Global crude oil prices witnessed further volatility and a sharp rise last week on the back of a weakening dollar and news reports that supplies could get further hit in the coming months as Nigeria a major oil producer was likely to see supply constraints due to labour unrest.
With oil prices unlikely to cool down in the near term, this is certainly a bad news for the Indian markets, as this will have a direct impact on India's trade deficit because almost 70% of the crude oil requirements is still imported.
However, some good macro news at the weekend included a strong IIP growth for April '08 at 7%, as compared to 3.9% in March '08, beating analyst forecasts which had projected the IIP growth target at 5.6%. This boosted market sentiments moderately and the increase was largely aided by a strong growth coming in from the manufacturing sector and in particular a pick-up seen in the capital goods sector.
The outlook for the next week continues to remain negative and volatile. This is because despite the sharp sell-off seen in the broad indices last week, the overall leveraged positions in the market on the F&O side continue to remain high and are a matter of concern going ahead. The markets have convincingly failed to rise and most stock rallies have proved to be short lived.

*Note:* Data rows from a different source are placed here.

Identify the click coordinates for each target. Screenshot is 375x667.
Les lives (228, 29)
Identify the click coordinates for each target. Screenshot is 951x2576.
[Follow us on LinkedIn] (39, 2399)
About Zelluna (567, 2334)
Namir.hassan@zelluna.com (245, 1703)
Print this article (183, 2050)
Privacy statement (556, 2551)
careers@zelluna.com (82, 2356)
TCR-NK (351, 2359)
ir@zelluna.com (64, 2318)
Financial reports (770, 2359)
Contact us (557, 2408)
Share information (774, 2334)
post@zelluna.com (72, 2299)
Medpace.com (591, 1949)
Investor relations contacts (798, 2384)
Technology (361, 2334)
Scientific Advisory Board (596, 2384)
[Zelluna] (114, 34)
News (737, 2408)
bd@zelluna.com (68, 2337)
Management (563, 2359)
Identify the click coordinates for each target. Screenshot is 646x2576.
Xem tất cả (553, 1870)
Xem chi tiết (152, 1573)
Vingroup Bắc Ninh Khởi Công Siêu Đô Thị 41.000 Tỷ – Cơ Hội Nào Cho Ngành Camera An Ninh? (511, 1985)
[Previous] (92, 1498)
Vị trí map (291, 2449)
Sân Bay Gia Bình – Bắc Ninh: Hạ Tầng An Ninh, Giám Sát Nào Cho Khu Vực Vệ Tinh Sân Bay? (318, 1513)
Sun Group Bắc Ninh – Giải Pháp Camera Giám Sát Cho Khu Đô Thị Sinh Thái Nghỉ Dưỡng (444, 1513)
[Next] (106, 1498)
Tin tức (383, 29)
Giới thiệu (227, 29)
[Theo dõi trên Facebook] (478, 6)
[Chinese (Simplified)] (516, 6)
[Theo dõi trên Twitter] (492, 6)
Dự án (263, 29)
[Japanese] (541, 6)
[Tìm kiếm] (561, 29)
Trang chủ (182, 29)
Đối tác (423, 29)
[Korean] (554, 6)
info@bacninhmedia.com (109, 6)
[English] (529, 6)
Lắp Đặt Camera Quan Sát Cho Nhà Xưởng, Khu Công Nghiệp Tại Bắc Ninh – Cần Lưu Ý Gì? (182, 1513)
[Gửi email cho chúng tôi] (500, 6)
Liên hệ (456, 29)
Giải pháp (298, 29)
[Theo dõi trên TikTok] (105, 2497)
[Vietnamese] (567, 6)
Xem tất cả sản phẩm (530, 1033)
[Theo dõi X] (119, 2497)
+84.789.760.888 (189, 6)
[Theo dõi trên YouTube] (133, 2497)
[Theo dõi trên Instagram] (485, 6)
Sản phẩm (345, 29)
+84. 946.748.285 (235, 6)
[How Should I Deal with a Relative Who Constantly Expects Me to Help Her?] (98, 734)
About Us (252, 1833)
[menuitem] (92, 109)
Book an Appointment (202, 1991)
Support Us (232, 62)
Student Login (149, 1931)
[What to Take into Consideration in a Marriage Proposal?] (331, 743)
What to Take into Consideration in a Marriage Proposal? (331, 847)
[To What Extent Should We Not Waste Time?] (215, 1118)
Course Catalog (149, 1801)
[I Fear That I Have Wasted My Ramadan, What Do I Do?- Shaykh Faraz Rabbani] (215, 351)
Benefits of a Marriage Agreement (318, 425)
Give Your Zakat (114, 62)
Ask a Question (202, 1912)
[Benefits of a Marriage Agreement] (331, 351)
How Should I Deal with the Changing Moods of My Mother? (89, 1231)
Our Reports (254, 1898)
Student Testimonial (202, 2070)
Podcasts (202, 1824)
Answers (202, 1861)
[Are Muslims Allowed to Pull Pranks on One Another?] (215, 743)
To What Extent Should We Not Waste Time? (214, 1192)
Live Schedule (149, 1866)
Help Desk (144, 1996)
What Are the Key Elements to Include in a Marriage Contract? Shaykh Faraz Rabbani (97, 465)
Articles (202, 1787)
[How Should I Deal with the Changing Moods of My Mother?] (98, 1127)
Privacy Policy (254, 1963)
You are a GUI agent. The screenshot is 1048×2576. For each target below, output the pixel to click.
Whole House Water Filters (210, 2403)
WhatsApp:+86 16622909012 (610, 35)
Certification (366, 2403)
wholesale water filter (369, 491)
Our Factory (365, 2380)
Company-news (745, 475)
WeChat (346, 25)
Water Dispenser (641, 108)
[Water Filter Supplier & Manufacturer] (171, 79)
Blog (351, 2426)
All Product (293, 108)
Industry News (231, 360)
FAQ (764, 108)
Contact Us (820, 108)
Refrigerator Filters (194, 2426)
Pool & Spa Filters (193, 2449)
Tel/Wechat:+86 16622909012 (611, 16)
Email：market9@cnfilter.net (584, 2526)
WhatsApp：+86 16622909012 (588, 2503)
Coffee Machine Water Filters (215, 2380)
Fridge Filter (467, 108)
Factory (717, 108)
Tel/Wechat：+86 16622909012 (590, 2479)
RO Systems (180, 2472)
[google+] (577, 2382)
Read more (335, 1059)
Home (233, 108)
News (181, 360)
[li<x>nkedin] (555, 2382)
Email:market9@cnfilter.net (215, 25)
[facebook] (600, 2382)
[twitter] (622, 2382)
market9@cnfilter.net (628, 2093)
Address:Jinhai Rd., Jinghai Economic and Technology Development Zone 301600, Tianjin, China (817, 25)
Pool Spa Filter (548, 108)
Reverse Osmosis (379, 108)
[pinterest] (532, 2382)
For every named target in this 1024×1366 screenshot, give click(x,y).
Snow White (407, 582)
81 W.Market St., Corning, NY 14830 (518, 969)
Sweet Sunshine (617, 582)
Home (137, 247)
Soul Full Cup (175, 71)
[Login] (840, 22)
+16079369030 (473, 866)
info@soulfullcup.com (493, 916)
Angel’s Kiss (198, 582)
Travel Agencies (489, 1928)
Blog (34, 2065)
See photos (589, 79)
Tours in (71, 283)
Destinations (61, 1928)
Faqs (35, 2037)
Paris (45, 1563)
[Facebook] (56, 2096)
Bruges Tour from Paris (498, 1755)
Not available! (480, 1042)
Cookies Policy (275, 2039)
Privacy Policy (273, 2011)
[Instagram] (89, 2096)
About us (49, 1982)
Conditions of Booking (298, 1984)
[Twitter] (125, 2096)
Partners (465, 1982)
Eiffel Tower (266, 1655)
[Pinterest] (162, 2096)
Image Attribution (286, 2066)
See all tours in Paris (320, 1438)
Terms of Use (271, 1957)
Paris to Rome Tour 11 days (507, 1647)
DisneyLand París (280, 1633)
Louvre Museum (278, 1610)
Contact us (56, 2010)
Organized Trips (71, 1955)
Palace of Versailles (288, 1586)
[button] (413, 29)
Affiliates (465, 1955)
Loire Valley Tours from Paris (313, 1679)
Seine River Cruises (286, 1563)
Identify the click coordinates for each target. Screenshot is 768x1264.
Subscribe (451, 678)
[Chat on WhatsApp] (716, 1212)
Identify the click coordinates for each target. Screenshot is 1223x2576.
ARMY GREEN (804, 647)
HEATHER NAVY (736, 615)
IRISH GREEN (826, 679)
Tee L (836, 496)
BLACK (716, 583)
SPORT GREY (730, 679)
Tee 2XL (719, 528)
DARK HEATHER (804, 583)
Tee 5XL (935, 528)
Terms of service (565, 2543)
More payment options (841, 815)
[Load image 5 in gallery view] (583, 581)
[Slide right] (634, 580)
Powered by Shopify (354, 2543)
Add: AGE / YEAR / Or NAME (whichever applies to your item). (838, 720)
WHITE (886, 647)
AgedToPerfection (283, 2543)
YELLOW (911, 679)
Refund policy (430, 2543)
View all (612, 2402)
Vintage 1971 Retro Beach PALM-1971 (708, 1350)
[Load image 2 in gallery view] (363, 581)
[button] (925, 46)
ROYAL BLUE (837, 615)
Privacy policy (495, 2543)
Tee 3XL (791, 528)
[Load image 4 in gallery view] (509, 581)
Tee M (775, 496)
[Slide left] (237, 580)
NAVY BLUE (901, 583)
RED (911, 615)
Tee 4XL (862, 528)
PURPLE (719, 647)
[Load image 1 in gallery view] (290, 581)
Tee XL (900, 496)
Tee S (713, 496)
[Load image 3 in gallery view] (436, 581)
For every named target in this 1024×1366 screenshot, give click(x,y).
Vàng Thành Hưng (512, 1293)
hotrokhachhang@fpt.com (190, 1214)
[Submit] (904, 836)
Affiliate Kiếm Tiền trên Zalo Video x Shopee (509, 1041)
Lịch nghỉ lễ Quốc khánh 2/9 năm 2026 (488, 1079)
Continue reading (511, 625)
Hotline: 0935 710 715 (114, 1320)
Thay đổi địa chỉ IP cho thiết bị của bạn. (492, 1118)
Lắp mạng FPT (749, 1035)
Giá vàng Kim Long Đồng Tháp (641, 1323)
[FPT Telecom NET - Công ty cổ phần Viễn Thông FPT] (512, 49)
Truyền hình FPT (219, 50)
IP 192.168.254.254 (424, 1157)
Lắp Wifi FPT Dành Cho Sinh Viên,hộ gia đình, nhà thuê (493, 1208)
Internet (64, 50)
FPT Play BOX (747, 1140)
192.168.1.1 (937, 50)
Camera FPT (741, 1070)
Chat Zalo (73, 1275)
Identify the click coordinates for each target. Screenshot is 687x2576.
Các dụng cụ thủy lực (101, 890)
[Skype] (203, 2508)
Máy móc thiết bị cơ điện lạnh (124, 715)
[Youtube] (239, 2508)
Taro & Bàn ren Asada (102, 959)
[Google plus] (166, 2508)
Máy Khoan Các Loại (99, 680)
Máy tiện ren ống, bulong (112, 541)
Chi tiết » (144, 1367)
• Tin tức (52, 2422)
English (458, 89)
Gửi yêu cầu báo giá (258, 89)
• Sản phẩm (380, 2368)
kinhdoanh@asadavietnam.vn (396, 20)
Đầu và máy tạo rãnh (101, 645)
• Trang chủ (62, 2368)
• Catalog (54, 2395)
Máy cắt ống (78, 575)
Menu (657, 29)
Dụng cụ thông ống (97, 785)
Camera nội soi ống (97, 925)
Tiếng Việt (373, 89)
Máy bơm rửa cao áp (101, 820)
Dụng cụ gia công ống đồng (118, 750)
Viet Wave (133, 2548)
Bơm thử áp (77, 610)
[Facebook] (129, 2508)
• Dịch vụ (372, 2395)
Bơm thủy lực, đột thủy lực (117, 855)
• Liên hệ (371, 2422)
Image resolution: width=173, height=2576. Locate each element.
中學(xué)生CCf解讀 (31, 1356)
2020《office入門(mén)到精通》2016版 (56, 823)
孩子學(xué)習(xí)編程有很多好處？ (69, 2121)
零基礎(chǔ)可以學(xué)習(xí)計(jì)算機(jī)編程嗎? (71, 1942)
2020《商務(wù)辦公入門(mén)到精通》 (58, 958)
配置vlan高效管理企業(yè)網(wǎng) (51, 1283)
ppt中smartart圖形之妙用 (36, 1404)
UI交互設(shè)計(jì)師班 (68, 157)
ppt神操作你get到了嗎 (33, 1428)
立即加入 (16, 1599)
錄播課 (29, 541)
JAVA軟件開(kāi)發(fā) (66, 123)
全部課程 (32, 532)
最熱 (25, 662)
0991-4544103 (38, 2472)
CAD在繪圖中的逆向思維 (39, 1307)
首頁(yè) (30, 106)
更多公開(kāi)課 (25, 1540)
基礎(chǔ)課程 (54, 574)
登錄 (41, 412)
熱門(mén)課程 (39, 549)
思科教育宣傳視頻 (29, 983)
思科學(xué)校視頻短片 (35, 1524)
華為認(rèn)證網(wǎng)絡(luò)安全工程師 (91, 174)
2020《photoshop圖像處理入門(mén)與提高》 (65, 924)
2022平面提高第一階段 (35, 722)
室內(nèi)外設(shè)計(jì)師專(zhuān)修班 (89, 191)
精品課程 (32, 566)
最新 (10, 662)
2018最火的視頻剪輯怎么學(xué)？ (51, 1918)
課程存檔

A major concern would be the current week's inflation number which is likely to touch around 10% since this will factor in the petrol, diesel and LPG price increases. How the government manages to cool off inflation in the coming days will be keenly awaited by the markets. More importantly, the repo rate hike of 25 bps is just one of the tools the RBI has initiated to curb inflationary pressures in the economy and many more measures may be rolled out before the next review policy on July 29, 2008.
More specifically, although small intermediate rallies are not ruled out, the markets have clearly not made a decisive bottom and some more pain could be left before the markets stabilise and a clear uptrend begins.